• _Extract provided_:
----

The 2024 season opened with hopes that then-top Chicago Cubs prospect Cade Horton could force his way onto big league roster by midseason.
The 2024 season has ended with hopes that Horton can have a normal offseason, be healthy for Spring Training, and have a strong first half at Triple-A Iowa.
A stark reminder that baseball fiercely resists following along with your plans.
Where do things stand now for Horton, 23, who struggled in a small sample after a May promotion to Iowa, and then who missed the final four months of the season with a subscapularis strain (i.e., an injury to one of the muscles in the rotator cuff in the shoulder). Although he initially recovered from the injury and was ramping back up, he suffered a setback and then was shut down for the rest of the season.
On the whole, other than things Horton may have learned and developed off the field that he can put to use next year, 2024 is going to go down as largely a lost season.
Hopefully that does not repeat in 2025. Here’s the latest from Sahadev Sharma at The Athletic:
“The Cubs believe that at the end of 2023, Horton was really locked in with his mechanics and at the top of his game. This season he got a little out of whack, falling into some old habits that led to him staying over the rubber a little longer. The Cubs were focusing on him moving down the mound better, leaning into his strong athleticism. It was a very simple fix that he was progressing with before the injury popped up. The belief is velocity won’t be an issue going forward.
Horton was at the Cubs’ Arizona complex rehabbing and will head home where he’ll start his offseason on-ramp. The expectation is that he’ll be ready for spring training and do everything he can to have a healthy and strong 2025.”
It’s good to know that, for all intents and purposes, Horton is now over this particular injury. A normal offseason can theoretically proceed, and then a normal ramp-up to and through Spring Training.
Where you will have concerns – and there’s just no way to shake them – is that Horton has already had a setback with this injury once before, and shoulder issues are simply scary. They tend to be less black and white than elbow injuries, insofar as shoulder issues sometimes allow you to be on the field, but with degraded performance. And shoulder surgery generally has a less easily projectable recovery than elbow surgery. And Horton, by the way, has already had elbow surgery in his career.
So, yeah. You’re not going to be able to shake those worries. “The best predictor of a future injury is a past injury” and all that. Until we ACTUALLY see Horton in a game and looking like his 2023 self, the concerns will persist.
BUT! At least we know he’s healthy now and DID NOT require surgery. Those are big things. Now we just wait.
Oh, and my guess, by the way, is that the Cubs will take it very carefully with Horton’s ramp-up next year. It’s possible, even if everything is going perfectly, that he won’t actually make his season debut until some chunk of time into the season. He is Rule 5 eligible after next season, so the Cubs won’t have any reason to hold him back in the second half if he looks like a potential big league contributor, but obviously we’re a long ways from discussing something like that.

----

• _Work request_: What injury kept Cade Horton out for the final four months of the 2024 season, according to the article about his status?

----

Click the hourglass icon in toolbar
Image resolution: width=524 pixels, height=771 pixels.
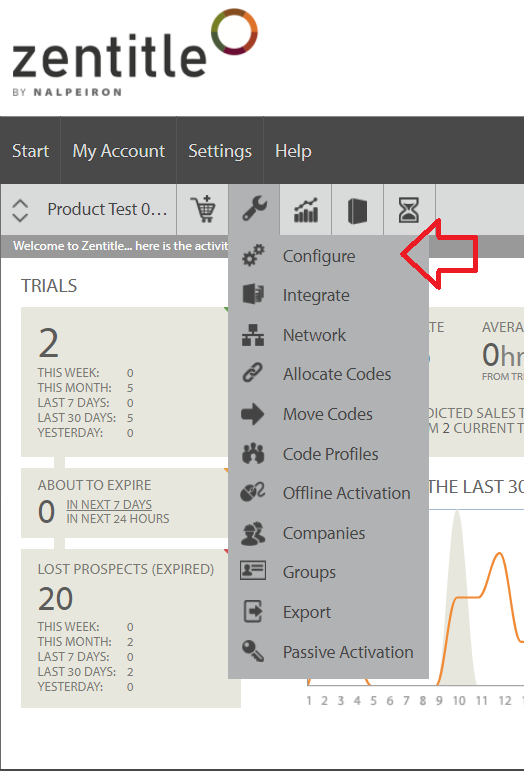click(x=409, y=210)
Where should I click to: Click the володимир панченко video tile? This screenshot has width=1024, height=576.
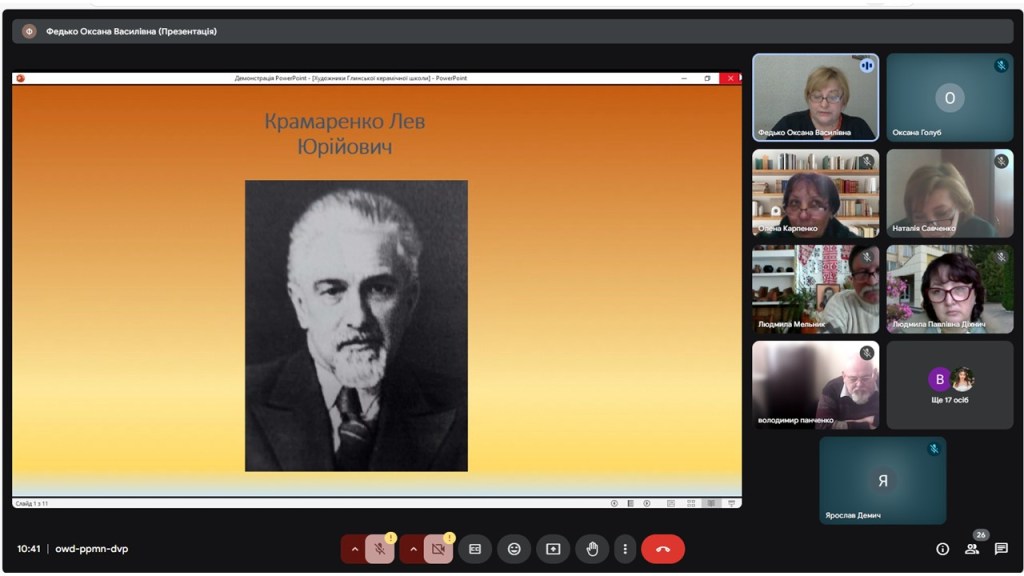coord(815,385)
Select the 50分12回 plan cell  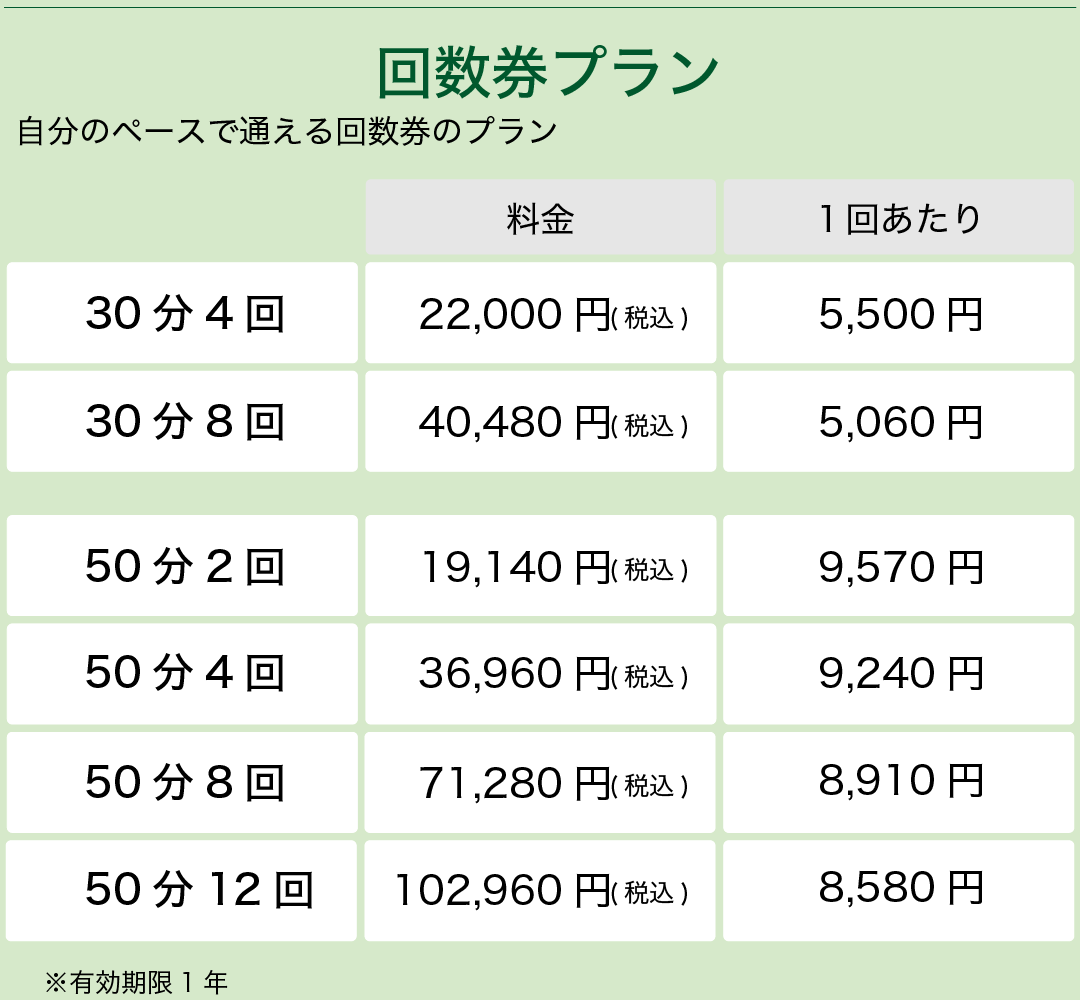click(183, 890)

----

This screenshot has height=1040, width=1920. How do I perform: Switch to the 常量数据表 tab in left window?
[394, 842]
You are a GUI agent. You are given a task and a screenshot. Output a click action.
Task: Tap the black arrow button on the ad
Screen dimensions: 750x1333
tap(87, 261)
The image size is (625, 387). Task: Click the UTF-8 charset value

----

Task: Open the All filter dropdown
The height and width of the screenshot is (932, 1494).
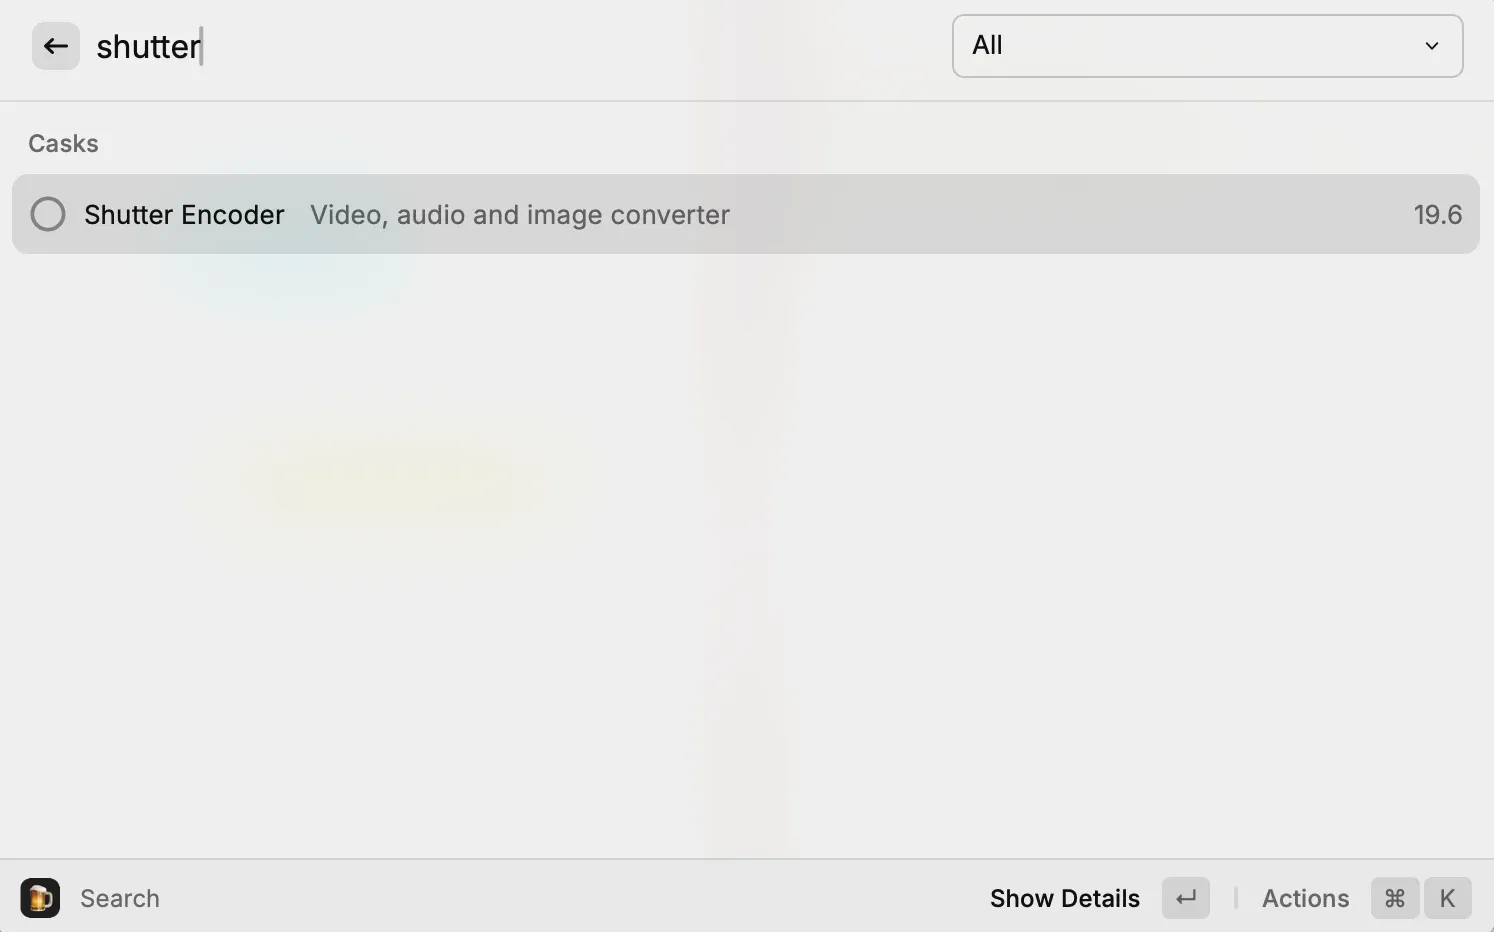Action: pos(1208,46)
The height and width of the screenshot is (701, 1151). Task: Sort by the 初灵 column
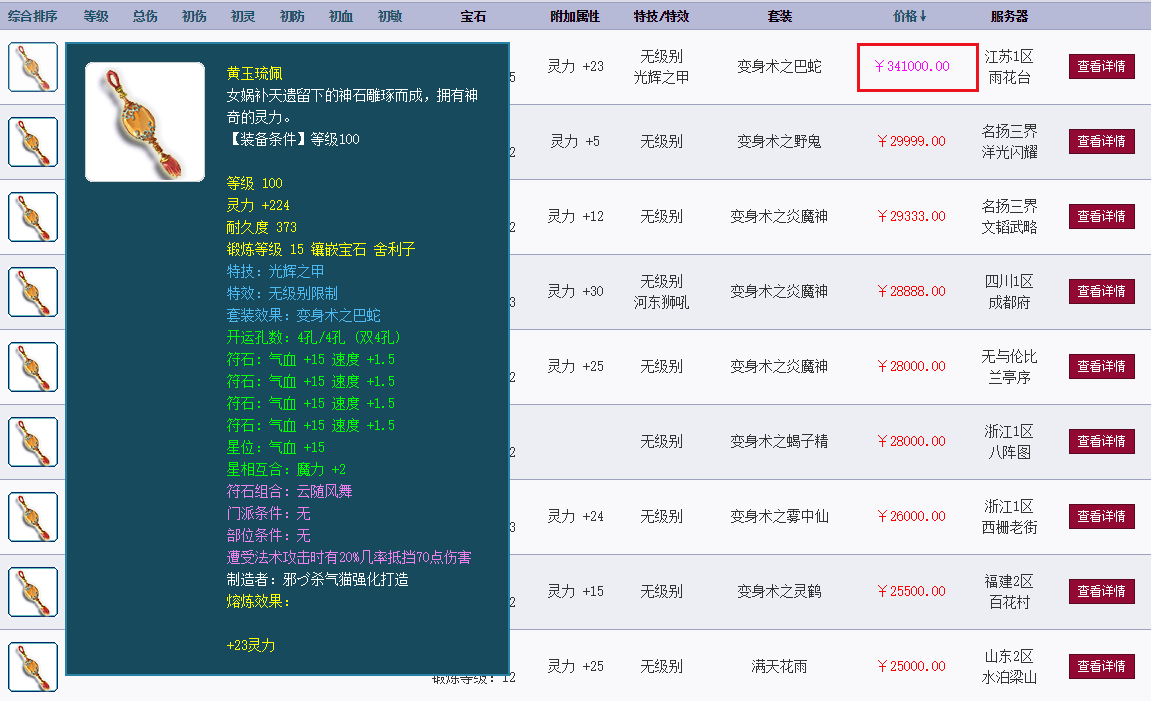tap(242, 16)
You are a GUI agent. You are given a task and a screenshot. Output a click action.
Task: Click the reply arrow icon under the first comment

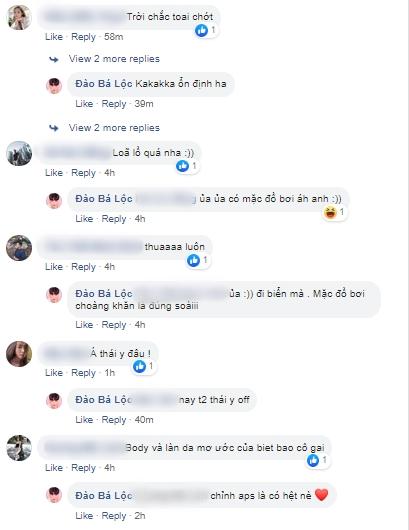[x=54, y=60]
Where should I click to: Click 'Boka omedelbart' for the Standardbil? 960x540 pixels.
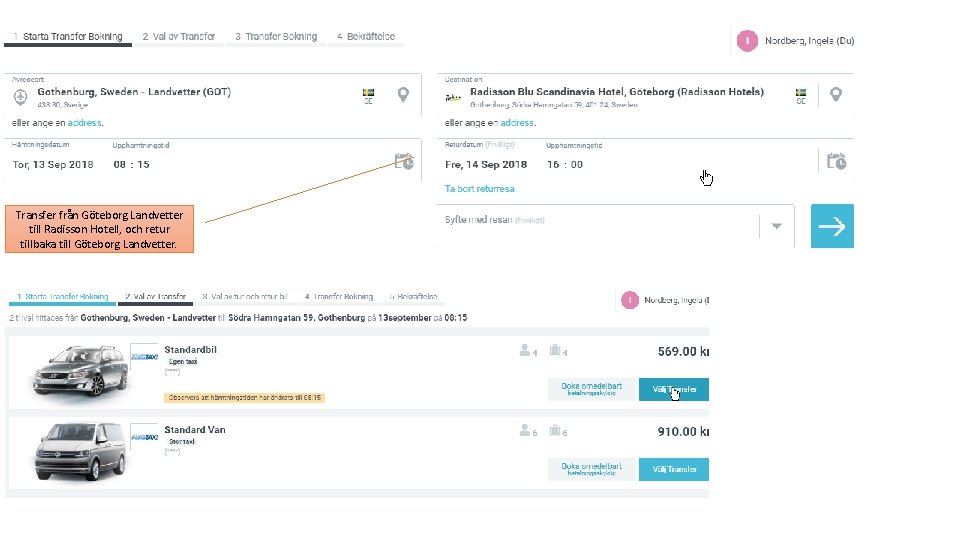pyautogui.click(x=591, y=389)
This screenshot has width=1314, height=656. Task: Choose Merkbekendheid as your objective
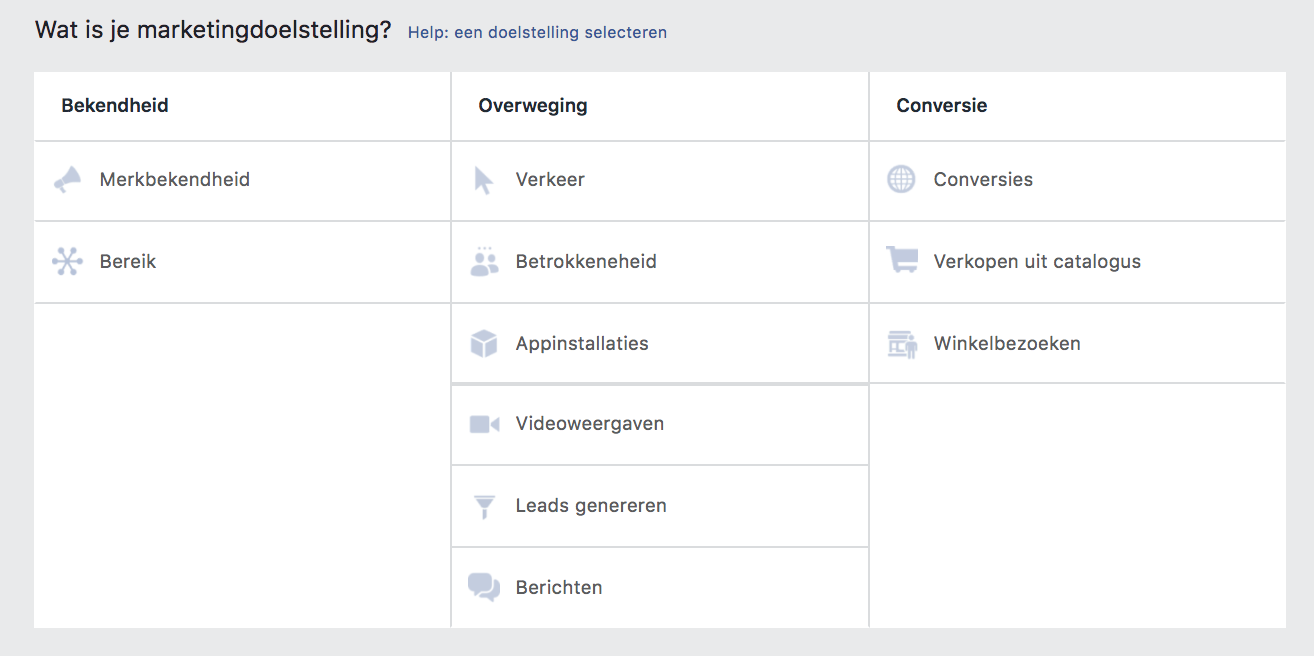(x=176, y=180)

----

• _Solution for this exercise_: A subscapularis strain, an injury to one of the rotator cuff muscles in the shoulder.